Guest Article: The Timetable For Bugging Out, by H.B.

We all get nervous when faced with the prospects of possibly bugging out because of a disaster or threat of some kind occurring. Do we leave or stay? 

This has been discussed many times over, and it is based on the type of threat, your particular location, your preparedness, and what all. This article will simply touch on the possible timetable, as it relates to your chances of effectively escaping to your destination without getting caught in the middle of a traffic jam and all of those corresponding issues.

 Let’s review your handling of being actually caught in the jam. Circumstances being what they may, you finally get the family and supplies packed in the car. You get on the interstate and then get caught in the unexpected miles of traffic jam because you weren’t able to see that far ahead.  As we  know from experience, traffic jams can result from road construction, too many vehicles getting on, a disabled vehicle, heavy traffic at on and off intersections, accidents, and now monsters. Now, you are saying to yourself “monsters”? Well, take into consideration literally hundreds of people, scared out of their minds about the THREAT, and you’ll have drivers doing whatever they have to, to get away or to get home to get to their families. Suddenly everything in their way of getting where they are going– whether a tractor trailer, driver cutting in, or a road block– is perceived to be bigger than usual, and people become more aggressive towards it. Thus, there are more “accidents”.

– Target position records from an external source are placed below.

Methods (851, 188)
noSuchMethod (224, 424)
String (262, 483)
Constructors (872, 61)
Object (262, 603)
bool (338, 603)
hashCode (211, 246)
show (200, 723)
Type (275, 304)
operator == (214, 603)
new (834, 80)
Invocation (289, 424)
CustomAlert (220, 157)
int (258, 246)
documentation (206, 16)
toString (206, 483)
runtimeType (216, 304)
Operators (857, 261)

 Face reality, we also know one accident on a normal day can tie up traffic for a couple of hours, and we know that’s why you shouldn’t be there in the first place when a disaster is occurring. So, why am I beating this issue to death? Because the thruway is the quickest way to get from “here to there”, and if it appears relatively open, if you check if before making that last-minute decision on which route to take– IT CAN CHANGE! Here’s where the importance of  that timetable is so critical.

First, we have the threat to you and your family. How soon will that threat impact you? You should know about a pending hurricane several days before it would actually hit your immediate area. Could the direction of travel change?  If it’s a train carrying hazardous materials that goes off the tracks or an accident or fire at a nearby plant that processes dangerous chemicals, how far away do you live, and which way are the winds blowing as it relates to how much time you have to leave. Still, you will have some time to pack the car and decide which direction to take.

If it’s a solar flare or EMP attack that knocks out the power grid (my personal greatest fear), you should take into consideration that most people don’t even comprehend what those threats are, won’t be warned in the normal manner by radio or TV, and will naturally assume that it’s just a normal power outage and the electric will be back on in a few hours. Those people won’t be clogging the thruways, even if their cars were useable.  So again, you will have a little lead time.

Then you’ve got that large percentage of  people who know about an immediate  danger to them,  and they decide that they have to Get Out Of Dodge ASAP, but they’re not at all ready to go. Thinking about the hours it takes the average family to simply get ready to go on vacation, the time it takes them to round up the family members, add in a spouse who thinks that the government will resolve the issue, and that they don’t have any place to go anyway arguing over what to take, and packing for departure, and you can imagine the thousands of families that aren’t going to be hitting the roadways anytime soon. So again, you will have a little lead time.

Remember, those reading this blog and likely many of the others are more or less prepared. We have taken steps to decide what our destination options are– vacation home, retreat, other family members away from the threatened area, the mountains, or for those with campers or tents, campgrounds somewhere. You’ve pre-planned, your kids are rounded up, the vehicle is full of fuel, and you take off.  Remembering the thoughts above,  that most everybody is still only getting a grasp of what’s happening and aren’t reacting quickly (many will sit there watching the coverage on TV not realizing the personal danger to them), you decide to take that interstate. Good idea… NO!

The problem with that decision is that while you may get the jump on most everyone else in your town and you  reach the interstate 15-20 minutes ahead of the masses, and it isn’t clogged or even crowded,  by the time you drive 15 or 20 miles toward your destination, the people in the next town up and the town beyond that will have by then reacted to the threat and are filling that interstate in front of you, causing the clogged condition you were trying to avoid in the first place. So, you’re stuck, or you finally get off and wind up taking back roads you’re not familiar with and which will also be jammed by then.

When evacuating, recognize that the roadways will be considerably more and more clogged as you travel toward your destination.

We all have to realize how important it is, if your not going to hunker-down at home, to be sensitive to potential dangers and if at all possible, leave early– not an hour early but maybe the day before everyone else. It’s better to lose a day’s work than get caught in the city when everything’s falling apart all around you. That “possible” end-of-the-world type warning isn’t likely to happen that often. Better “A day early than an hour late.” You can always use it as a training exercise. Good luck.